'''

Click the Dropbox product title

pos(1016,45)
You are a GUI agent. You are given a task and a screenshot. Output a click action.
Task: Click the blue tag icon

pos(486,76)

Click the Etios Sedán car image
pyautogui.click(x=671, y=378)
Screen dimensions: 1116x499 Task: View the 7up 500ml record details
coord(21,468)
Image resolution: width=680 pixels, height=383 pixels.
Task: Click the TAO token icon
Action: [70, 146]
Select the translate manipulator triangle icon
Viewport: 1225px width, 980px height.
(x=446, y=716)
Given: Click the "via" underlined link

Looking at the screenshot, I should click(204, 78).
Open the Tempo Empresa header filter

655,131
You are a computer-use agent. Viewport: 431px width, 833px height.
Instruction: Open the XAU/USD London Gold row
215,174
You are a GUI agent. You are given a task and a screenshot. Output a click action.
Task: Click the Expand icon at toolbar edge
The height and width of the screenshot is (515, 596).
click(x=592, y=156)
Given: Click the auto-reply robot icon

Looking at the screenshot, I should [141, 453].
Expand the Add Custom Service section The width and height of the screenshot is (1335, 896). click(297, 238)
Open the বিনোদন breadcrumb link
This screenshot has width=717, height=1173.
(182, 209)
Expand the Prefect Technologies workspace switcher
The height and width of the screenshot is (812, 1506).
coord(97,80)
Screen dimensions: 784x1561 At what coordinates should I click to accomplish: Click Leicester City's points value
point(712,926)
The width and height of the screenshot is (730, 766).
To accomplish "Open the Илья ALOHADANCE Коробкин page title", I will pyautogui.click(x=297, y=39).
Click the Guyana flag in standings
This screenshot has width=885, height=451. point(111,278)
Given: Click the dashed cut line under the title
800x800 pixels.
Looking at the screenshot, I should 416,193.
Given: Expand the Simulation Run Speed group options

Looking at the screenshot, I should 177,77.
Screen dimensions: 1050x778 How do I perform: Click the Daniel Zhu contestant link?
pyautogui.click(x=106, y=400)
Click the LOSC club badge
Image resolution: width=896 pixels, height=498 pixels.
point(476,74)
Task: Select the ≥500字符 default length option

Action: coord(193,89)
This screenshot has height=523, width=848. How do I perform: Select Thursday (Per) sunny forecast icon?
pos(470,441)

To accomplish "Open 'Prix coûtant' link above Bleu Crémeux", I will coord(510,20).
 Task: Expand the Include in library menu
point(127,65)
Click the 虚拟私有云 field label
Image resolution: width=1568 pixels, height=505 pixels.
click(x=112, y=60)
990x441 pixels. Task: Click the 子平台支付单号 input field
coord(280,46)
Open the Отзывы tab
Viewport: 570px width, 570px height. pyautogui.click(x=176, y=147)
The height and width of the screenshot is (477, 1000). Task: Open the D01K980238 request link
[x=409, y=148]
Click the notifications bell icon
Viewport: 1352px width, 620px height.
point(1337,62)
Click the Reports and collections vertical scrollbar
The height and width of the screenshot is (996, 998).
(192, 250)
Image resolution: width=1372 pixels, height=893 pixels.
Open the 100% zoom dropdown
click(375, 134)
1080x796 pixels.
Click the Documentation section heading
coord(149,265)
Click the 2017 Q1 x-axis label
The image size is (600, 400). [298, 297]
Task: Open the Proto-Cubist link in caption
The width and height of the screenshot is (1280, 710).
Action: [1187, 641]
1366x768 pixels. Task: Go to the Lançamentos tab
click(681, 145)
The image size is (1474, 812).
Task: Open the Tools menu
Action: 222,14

'''

* PROBLEM *
You are asked to transcribe the complete data exactly.

* RESPONSE AREA *
Click the Dropbox product title

pos(1016,45)
You are a GUI agent. You are given a task and a screenshot. Output a click action.
Task: Click the blue tag icon

pos(486,76)

Click the Etios Sedán car image
pyautogui.click(x=671, y=378)
Screen dimensions: 1116x499 Task: View the 7up 500ml record details
coord(21,468)
Image resolution: width=680 pixels, height=383 pixels.
Task: Click the TAO token icon
Action: [70, 146]
Select the translate manipulator triangle icon
Viewport: 1225px width, 980px height.
(x=446, y=716)
Given: Click the "via" underlined link

Looking at the screenshot, I should click(204, 78).
Open the Tempo Empresa header filter

655,131
You are a computer-use agent. Viewport: 431px width, 833px height.
Instruction: Open the XAU/USD London Gold row
215,174
You are a GUI agent. You are given a task and a screenshot. Output a click action.
Task: Click the Expand icon at toolbar edge
The height and width of the screenshot is (515, 596).
click(x=592, y=156)
Given: Click the auto-reply robot icon

Looking at the screenshot, I should [141, 453].
Expand the Add Custom Service section The width and height of the screenshot is (1335, 896). click(297, 238)
Open the বিনোদন breadcrumb link
This screenshot has width=717, height=1173.
(182, 209)
Expand the Prefect Technologies workspace switcher
The height and width of the screenshot is (812, 1506).
coord(97,80)
Screen dimensions: 784x1561 At what coordinates should I click to accomplish: Click Leicester City's points value
point(712,926)
The width and height of the screenshot is (730, 766).
To accomplish "Open the Илья ALOHADANCE Коробкин page title", I will pyautogui.click(x=297, y=39).
Click the Guyana flag in standings
This screenshot has width=885, height=451. point(111,278)
Given: Click the dashed cut line under the title
800x800 pixels.
Looking at the screenshot, I should 416,193.
Given: Expand the Simulation Run Speed group options

Looking at the screenshot, I should 177,77.
Screen dimensions: 1050x778 How do I perform: Click the Daniel Zhu contestant link?
pyautogui.click(x=106, y=400)
Click the LOSC club badge
Image resolution: width=896 pixels, height=498 pixels.
point(476,74)
Task: Select the ≥500字符 default length option

Action: coord(193,89)
This screenshot has height=523, width=848. How do I perform: Select Thursday (Per) sunny forecast icon?
pos(470,441)

To accomplish "Open 'Prix coûtant' link above Bleu Crémeux", I will coord(510,20).
 Task: Expand the Include in library menu
point(127,65)
Click the 虚拟私有云 field label
Image resolution: width=1568 pixels, height=505 pixels.
click(x=112, y=60)
990x441 pixels. Task: Click the 子平台支付单号 input field
coord(280,46)
Open the Отзывы tab
Viewport: 570px width, 570px height. pyautogui.click(x=176, y=147)
The height and width of the screenshot is (477, 1000). Task: Open the D01K980238 request link
[x=409, y=148]
Click the notifications bell icon
Viewport: 1352px width, 620px height.
point(1337,62)
Click the Reports and collections vertical scrollbar
The height and width of the screenshot is (996, 998).
(192, 250)
Image resolution: width=1372 pixels, height=893 pixels.
Open the 100% zoom dropdown
click(375, 134)
1080x796 pixels.
Click the Documentation section heading
coord(149,265)
Click the 2017 Q1 x-axis label
The image size is (600, 400). [298, 297]
Task: Open the Proto-Cubist link in caption
The width and height of the screenshot is (1280, 710).
Action: [1187, 641]
1366x768 pixels. Task: Go to the Lançamentos tab
click(681, 145)
The image size is (1474, 812).
Task: Open the Tools menu
Action: 222,14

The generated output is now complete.